Un estudio reciente de la Universidad Tecnológica de Nanyang (NTU) en Singapur ha revelado que decenas de ciudades costeras en todo el mundo están experimentando un hundimiento del suelo a un ritmo preocupante. Este fenómeno, conocido como subsidencia, combinado con el aumento del nivel del mar debido al cambio climático, representa una amenaza significativa para millones de personas que habitan en estas áreas.
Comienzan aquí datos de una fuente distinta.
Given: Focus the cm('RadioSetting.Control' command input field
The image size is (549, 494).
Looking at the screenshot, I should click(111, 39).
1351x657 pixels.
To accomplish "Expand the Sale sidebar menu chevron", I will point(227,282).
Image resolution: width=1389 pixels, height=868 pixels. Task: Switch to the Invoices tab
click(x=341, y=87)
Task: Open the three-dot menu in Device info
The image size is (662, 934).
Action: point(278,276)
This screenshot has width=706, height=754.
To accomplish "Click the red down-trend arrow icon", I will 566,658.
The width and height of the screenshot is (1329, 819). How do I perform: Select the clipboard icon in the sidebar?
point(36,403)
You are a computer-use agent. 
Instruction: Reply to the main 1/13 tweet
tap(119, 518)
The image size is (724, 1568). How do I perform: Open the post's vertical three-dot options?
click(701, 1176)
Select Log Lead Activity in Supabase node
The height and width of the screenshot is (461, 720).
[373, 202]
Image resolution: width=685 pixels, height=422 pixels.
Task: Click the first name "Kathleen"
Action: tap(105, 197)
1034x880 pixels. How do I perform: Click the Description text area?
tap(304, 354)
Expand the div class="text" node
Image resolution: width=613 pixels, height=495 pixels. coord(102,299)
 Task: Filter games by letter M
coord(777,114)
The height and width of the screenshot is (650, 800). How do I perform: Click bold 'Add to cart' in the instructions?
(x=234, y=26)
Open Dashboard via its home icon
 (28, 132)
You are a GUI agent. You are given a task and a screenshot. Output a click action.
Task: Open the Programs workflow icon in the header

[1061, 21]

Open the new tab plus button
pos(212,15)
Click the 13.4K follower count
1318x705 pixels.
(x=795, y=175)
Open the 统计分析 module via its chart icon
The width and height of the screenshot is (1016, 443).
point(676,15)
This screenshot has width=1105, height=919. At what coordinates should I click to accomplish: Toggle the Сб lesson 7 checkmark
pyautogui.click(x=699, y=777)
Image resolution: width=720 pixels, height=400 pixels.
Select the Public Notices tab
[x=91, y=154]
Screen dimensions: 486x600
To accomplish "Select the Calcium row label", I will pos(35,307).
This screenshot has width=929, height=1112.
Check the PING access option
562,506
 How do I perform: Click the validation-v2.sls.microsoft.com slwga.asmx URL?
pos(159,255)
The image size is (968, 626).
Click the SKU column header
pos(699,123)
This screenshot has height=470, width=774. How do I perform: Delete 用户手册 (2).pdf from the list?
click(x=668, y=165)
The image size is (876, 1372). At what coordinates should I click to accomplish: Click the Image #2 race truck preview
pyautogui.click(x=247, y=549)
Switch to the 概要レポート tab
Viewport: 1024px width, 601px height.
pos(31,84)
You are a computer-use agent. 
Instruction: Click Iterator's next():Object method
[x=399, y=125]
El equipo de investigación analizó imágenes satelitales de 48 ciudades costeras en Asia, África, Europa y América entre 2014 y 2020. Los resultados mostraron que algunas ciudades se están hundiendo a tasas de hasta 43 milímetros por año, mientras que el aumento medio global del nivel del mar es de aproximadamente 3,7 milímetros por año. Esta combinación aumenta el riesgo de inundaciones y otros desastres naturales.
La principal causa identificada es la extracción excesiva de aguas subterráneas. A medida que las ciudades crecen y la demanda de agua aumenta, muchas recurren a la perforación de pozos para abastecerse. Este proceso reduce el volumen de agua en el subsuelo, provocando que el terreno se compacte y se hunda. Otras actividades humanas, como la construcción masiva y la extracción de recursos naturales, también contribuyen al problema.
Ciudades en riesgo
Entre las ciudades más afectadas se encuentran Yakarta (Indonesia), Tianjin (China), Ho Chi Minh (Vietnam) y Lagos (Nigeria). En América Latina, Lima (Perú) y Buenos Aires (Argentina) también presentan signos de hundimiento. En Lima, los distritos de Ancón y Carabayllo han registrado hundimientos de hasta 2,4 centímetros por año.
Impacto en la población
Se estima que alrededor de 76 millones de personas viven en zonas urbanas que experimentan hundimientos de al menos un centímetro por año. Este fenómeno aumenta la vulnerabilidad de estas comunidades a las inundaciones, especialmente cuando se combina con el aumento del nivel del mar.
Medidas de mitigación
Algunas ciudades han implementado soluciones para combatir el hundimiento. Tokio, por ejemplo, logró reducir significativamente la subsidencia al imponer regulaciones estrictas sobre la extracción de aguas subterráneas y desarrollar un sistema de gestión del suministro de agua. Sin embargo, muchas otras ciudades aún enfrentan desafíos significativos para abordar este problema.